Modern deep neural networks are usually over-parameterized, which means they have more parameters than the number of training data. For over-parameterized models, the empirical loss function has many global minima. These global minima all have zero training loss, but their generalization performance can vary drastically. In this case, the generalization of the model depends heavily on the implicit bias of the training dynamics---a phenomenon that the optimization algorithm favors some global minima over others. My research along this direction employs the linear stability theory to explain why SGD selects flat minima[1]. Also, the good generalization performance of flat minima is the result of the special multiplicative structure of most neural network models[2]. Therefore, the implicit bias results from the interaction of optimization algorithms and the neural network architectures. Similar flat minima selection results are also obtained for the Adam optimizer[3].

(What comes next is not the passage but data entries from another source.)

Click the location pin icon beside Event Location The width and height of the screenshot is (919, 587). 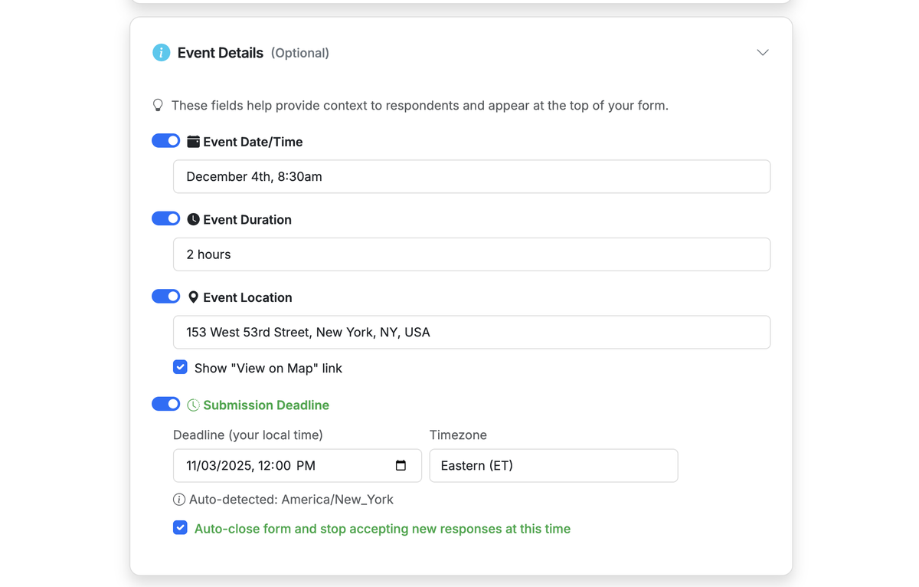point(193,297)
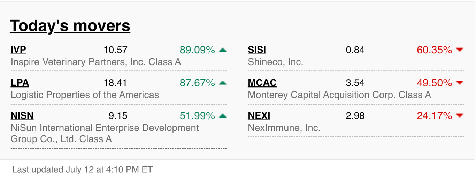
Task: Open the Today's movers heading link
Action: tap(70, 26)
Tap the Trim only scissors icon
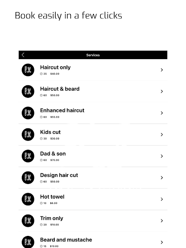 (28, 221)
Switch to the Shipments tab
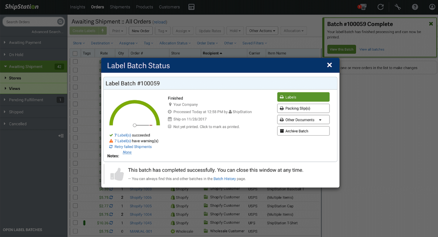Viewport: 438px width, 237px height. click(x=120, y=7)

In the over-parameterized case, the minima of the empirical loss function are not isolated. Instead, they form manifolds. In a recent work, my collaborator and I studied the behavior of GD around the minima manifold[4]. We studied how GD bounces on the wall of the valley and at the same time moves slowly along the valley of the minima manifold. The resulting theory is used to explain the edge of stability phenomenon.

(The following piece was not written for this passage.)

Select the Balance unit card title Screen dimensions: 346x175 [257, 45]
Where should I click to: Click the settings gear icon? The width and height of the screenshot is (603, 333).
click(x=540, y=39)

[1] (with Lei Wu and Weinan E) How SGD selects the global minima in over-parameterized learning

[2] (with Lexing Ying) On Linear Stability of SGD and Input-Smoothness of Neural Networks

[3] (with Pan Zhou et al.) Towards Theoretically Understanding Why SGD Generalizes Better Than ADAM in Deep Learning

[4] (with Daniel Kunin et al.) Beyond the Quadratic Approximation: the Multiscale Structure of Neural Network Loss Landscape


The continuous viewpoint for neural networks

Viewing machine leaning models as discretizations of continuous models can bring new mathematical tools to the understanding and analysis of the original models. I have explored the continuous formulation for a series of models. In [1], a quasistatic algorithm was proposed for mean-field two-player games. The algorithm can be applied to train mixed GANs. Convergence is also proven. In [2], we conducted a mean-field analysis for two-layer neural networks with batch normalization. The GD dynamics for the mean-field formulation is a Wasserstein gradient flow on a Riemannian manifold. In our perspective, what BN does is a change of metric. In [3], we derived and analyzed a continuous formulation for ResNets. We also have a paper on general methodology [4].

[1] (with Lexing Ying) Provably Convergent Quasistatic Dynamics for Mean-Field Two-Player Zero-Sum Games

[2] (with Lexing Ying) A Riemannian Mean Field Formulation for Two-layer Neural Networks with Batch Normalization

[3] (with Yiping Lu et al.) A mean-field analysis of deep resnet and beyond: Towards provable optimization via overparameterization from depth

[4] (with Weinan E et al.) Machine learning from a continuous viewpoint, I

Previously, I have done researches on the following topics:

  • Mathematical theory for neural network models regarding their approximation and generalization capacity.

  • Machine learning based methods for scientific computing applications, such as fluid dynamics.

  • Nonconvex optimization algorithms for signal and image processing problems.